§ **Tugas Tertulis**:
Tulislah lanjutan teks tentang amnesti dimensi kendaraan angkutan barang di bawah ini, dimulai setelah kalimat terakhir yang ditampilkan.

Amnesti dimensi ini dapat digunakan untuk mempercepat kepatuhan dimensi kendaraan oleh perusahaan angkutan barang. 

Amnesti dimensi melibatkan perubahan ukuran pada buku uji menyesuaikan dengan ukuran aktual kendaraan. Dia tetap harus mengikuti kaidah yang ditetapkan dalam Peraturan Pemerintah Nomor 55 tahun 2012 tentang Kendaraan Pasal 54. 

Jika dimungkinkan ukuran dimensi ini dapat dilakukan deklarasi mandiri (self-declaration) seperti pada Surat Pemberitahuan Tahunan (SPT) Pajak. 

Setelah itu Sertifikasi Registrasi Uji Tipe (SRUT) dapat diterbitkan secara online. SRUT ini kemudian bisa digunakan untuk melakukan perubahan dimensi buku uji di tempat uji.

"Pemerintah diharapkan bisa membuat kebijakan untuk pemilik kendaraan yang berkomitmen dan sedang melakukan normalisasi dapat diberikan tenggang waktu untuk tidak dtindak menggunakan tindak pidana lalu lintas pada Undang-Undang 22 Tahun 2009 tentang Lalu Lintas dan Angkutan Jalan Pasal 277, terlebih jika Karoseri pembuat kendaraan bisa membantu untuk melakukan normalisasi kendaraan," ungkapnya.

Amnesti dimensi perlu dilakukan agar meningkatkan kepatuhan dan legalitas kendaraan. Dia juga bisa diberikan untuk kendaraan yang tidak bisa melakukan KIR (KEUR) dikarenakan tidak mempunyai SKRB dan SRUT (karena beli bekas atau pada saat pembelian awal kurang memerhatikan SKRB dan SRUT).

§ **Informasi Hasil Ekstraksi**:
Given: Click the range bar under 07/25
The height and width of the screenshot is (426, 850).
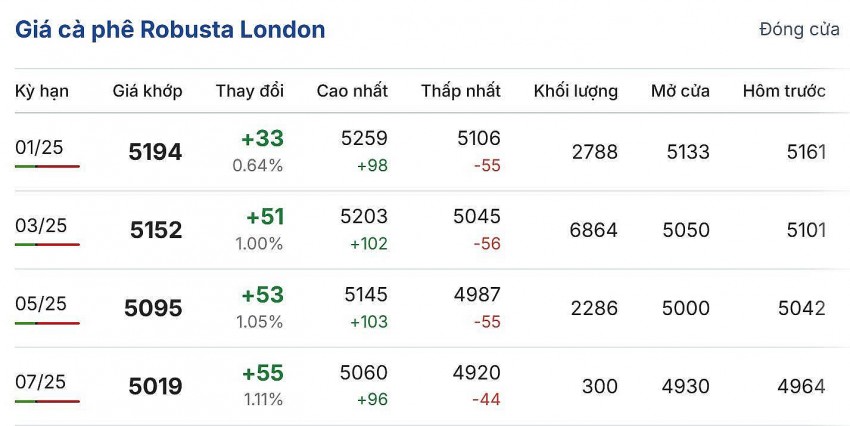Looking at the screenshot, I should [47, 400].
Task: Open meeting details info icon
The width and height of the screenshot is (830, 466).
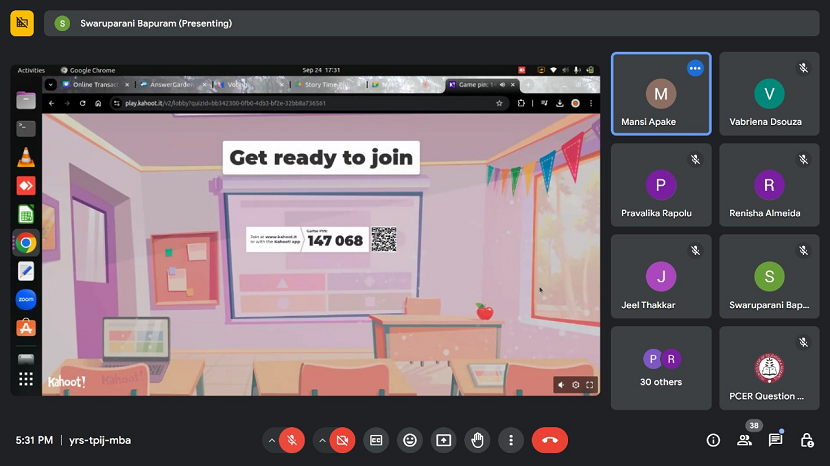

§ **Jawaban**:
Amnesti dimensi bisa diberikan sampai batas maksimal ukuran Peraturan Pemerintah Nomor 55 tahun 2012 tentang Kendaraan Pasal 54. Contoh: truk tronton maksimal panjangnya 12 meter, maka semua truk tronton bisa melakukan KIR asalkan panjangnya tidak melebihi 12 meter, bila lebih, baru dilakukan normalisasi.

Kontrak angkut, perusahaan angkutan barang di jalan memiliki posisi tawar lebih rendah daripada pengguna jasa. 

Praktik overloading tidak terlepas dari kontribusi pengguna jasa. Namun tidak terdapat satupun pasal pada Undang-undang 22 Tahun 2009 tentang Lalu Lintas dan Angkutan Jalan yang dapat menjerat pengguna jasa. 

"Hubungan perusahaan angkutan barang dan pengguna jasa merupakan hubungan keperdataan yang masuk kedalam ranah privat. Namun pada praktiknya hubungan ini dapat mengganggu kepentingan masyarakat secara luas karena menimbulkan praktik overloading," beber dia. 

Undang-undang 22 Tahun 2009 tentang Lalu Lintas dan Angkutan Jalan pada Pasal 166 ayat (3) butir a. Menyatakan dibutuhkan kontrak pengangkutan antara perusahaan angkutan umum dan pengguna jasa.

"Oleh karena itu kami harap Kementerian Perhubungan mengeluarkan Peraturan lanjutan dari Undang-undang 22 Tahun 2009 tentang Lalu Lintas dan Angkutan Jalan," tambah Kyatmaja.

Ini untuk mengatur lebih lanjut kontrak angkut antara perusahaan angkutan barang di jalan dengan pengguna jasa agar dicantumkan pasal-pasal sebagai berikut:

1.Ketentuan untuk tidak melakukan overloading

2.Ketentuan untuk mengatur waktu bongkar-muat

3.Ketentuan untuk mengatur batasan pertanggungjawaban sesuai dengan Kitab Undang-Undang Hukum Dagang (KUHD) Pasal 475. (omy)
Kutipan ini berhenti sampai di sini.